How do I trust him?
Hello BB,
Thank you for submitting your question. This is such an important question, because it impacts a primary relationship in your life, but also because I know that you are not the only person experiencing this internal conflict. How to regain trust when it's been lost is an important relational task, but how to give trust (especially if the person has NOT done something that caused the trust to be lost) is an internal issue to be explored.
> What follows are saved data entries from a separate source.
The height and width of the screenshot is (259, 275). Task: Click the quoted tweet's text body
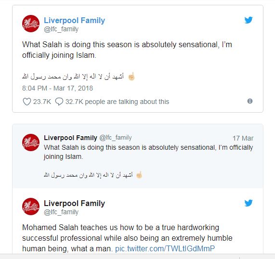pos(148,152)
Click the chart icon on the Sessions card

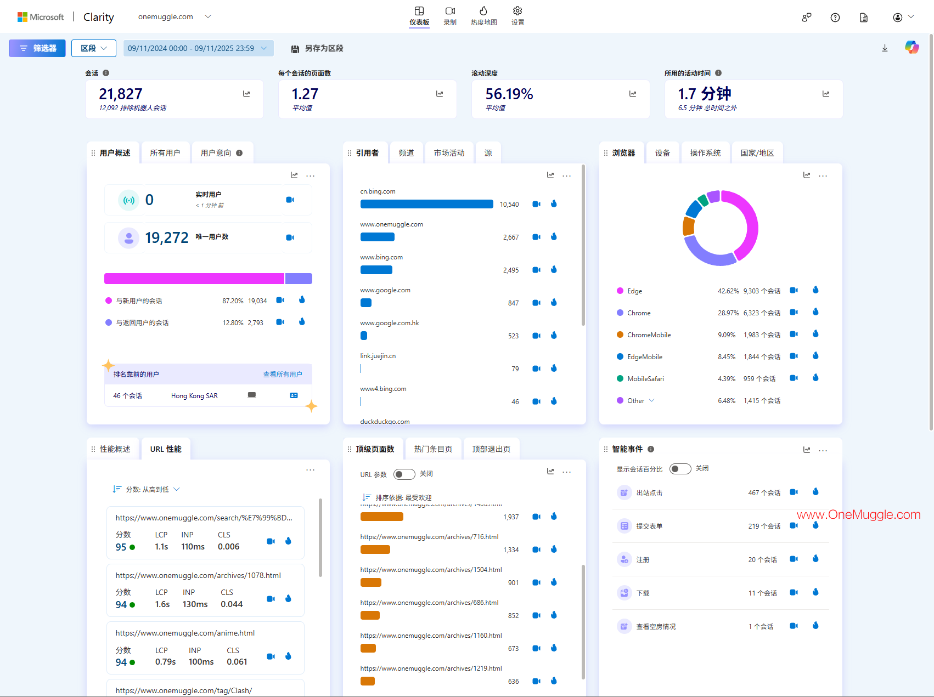pos(246,94)
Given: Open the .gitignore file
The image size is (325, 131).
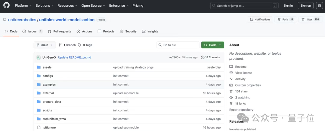Looking at the screenshot, I should pos(49,127).
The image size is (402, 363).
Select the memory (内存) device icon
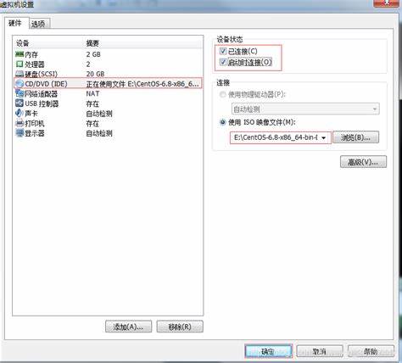[20, 54]
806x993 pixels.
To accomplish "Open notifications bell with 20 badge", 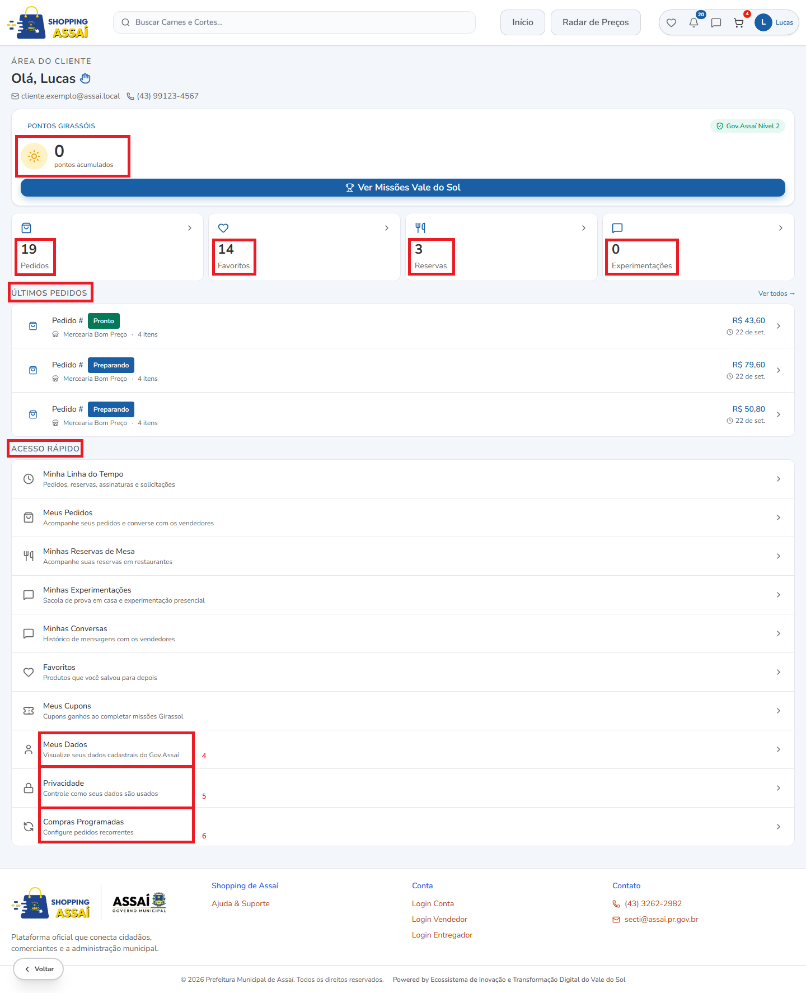I will coord(693,22).
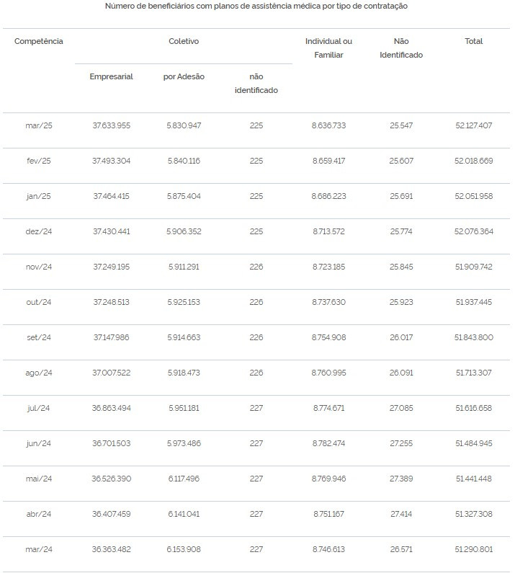515x573 pixels.
Task: Select the mar/24 Individual value 8.746.613
Action: [x=328, y=549]
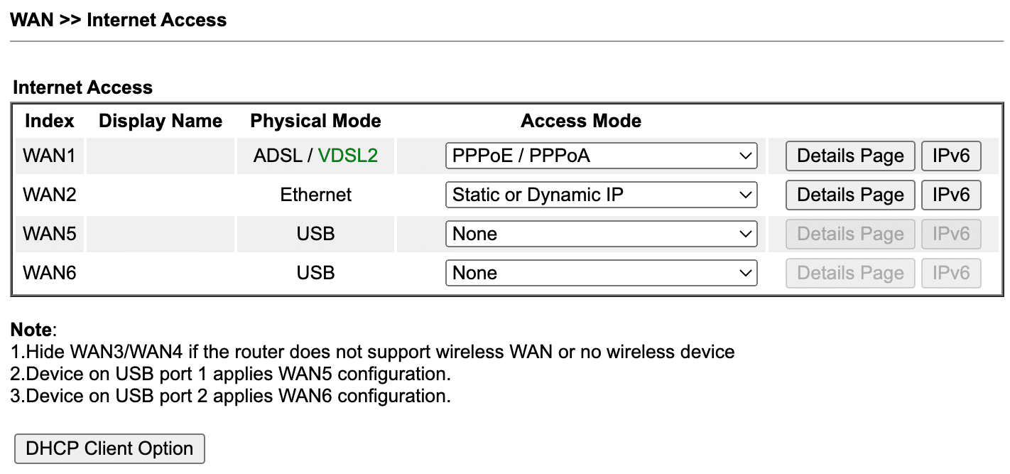Open IPv6 settings for WAN1
Screen dimensions: 1010x474
(951, 156)
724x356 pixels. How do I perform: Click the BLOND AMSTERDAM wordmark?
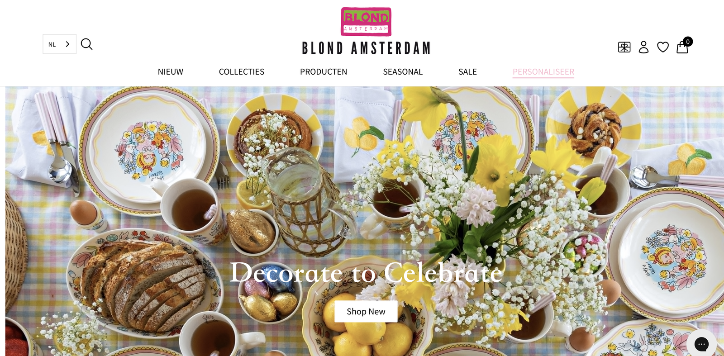[366, 48]
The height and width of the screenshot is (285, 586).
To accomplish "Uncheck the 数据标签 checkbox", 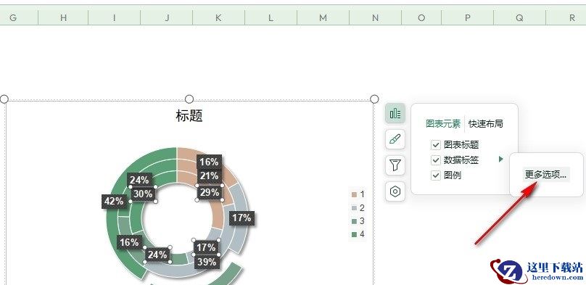I will (x=436, y=160).
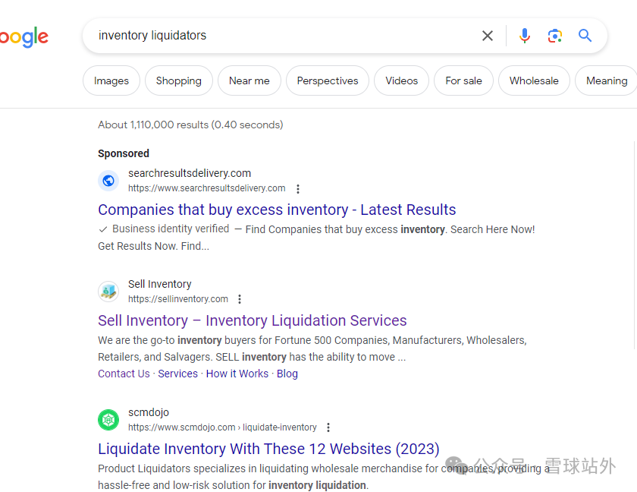The height and width of the screenshot is (492, 637).
Task: Select the Wholesale filter chip
Action: (534, 80)
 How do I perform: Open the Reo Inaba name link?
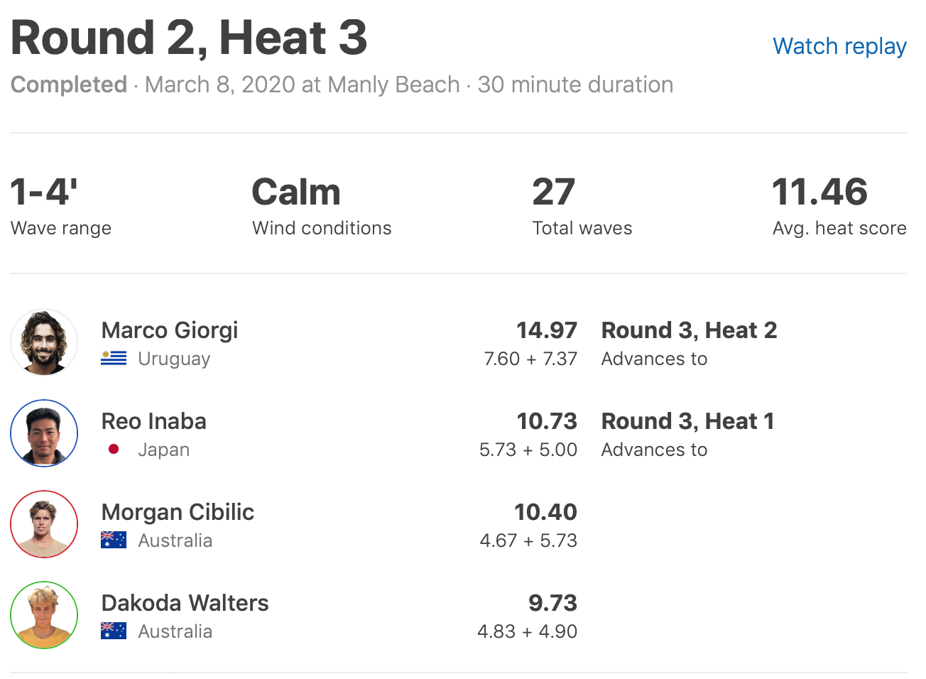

You have a lot of insight into the current dynamic of your relationship. Starting off with insight is a very positive thing, as it means that you are ready to start the work. Starting the work (although this is a relationship issue) usually is internal. One recommendation would be to consider beginning to keep track of when these trust issues and insecurities pop up. You've mentioned two circumstances, when he is out with friends and when he is in conversation with other women. When those circumstances are happening, what is happening with you? You might consider trying journaling. Are you feeling lonely? Are you feeling left out? You mentioned feeling jealous, when that happens - what intrusive thoughts come to your mind?
Once you've identified the patterns, the next step might be to take a small action towards a shift. For example, if you see your boyfriend talking to a female across the room and you begin to feel jealous, you might have a thought about "he thinks she is more interesting than I am." Practice catching yourself having that thought, recognizing it for what it is, and then challenge it. Challenging it might be telling yourself, "I know that is not true" or "This is an irrational thought." For some, challenging it directly might be difficult at first, another solution might be coming up with reasonable alternatives to prevent acting out on that irrational thought. These could be, "He thinks she is interesting BUT he and I share X, Y, and Z commonalities that are the foundation of our relationship", "He is gathering information about her because he thinks she would be a good match for his single friend", "He is not interested, but he is very polite so he is listening", etcetera. The important thing is to identify as many reasonable possibilities for an explanation as possible. This allows your brain the time and space that it sometimes needs to make a rational decision about what to do next. It can decrease impulsivity and decrease emotional response to a trigger.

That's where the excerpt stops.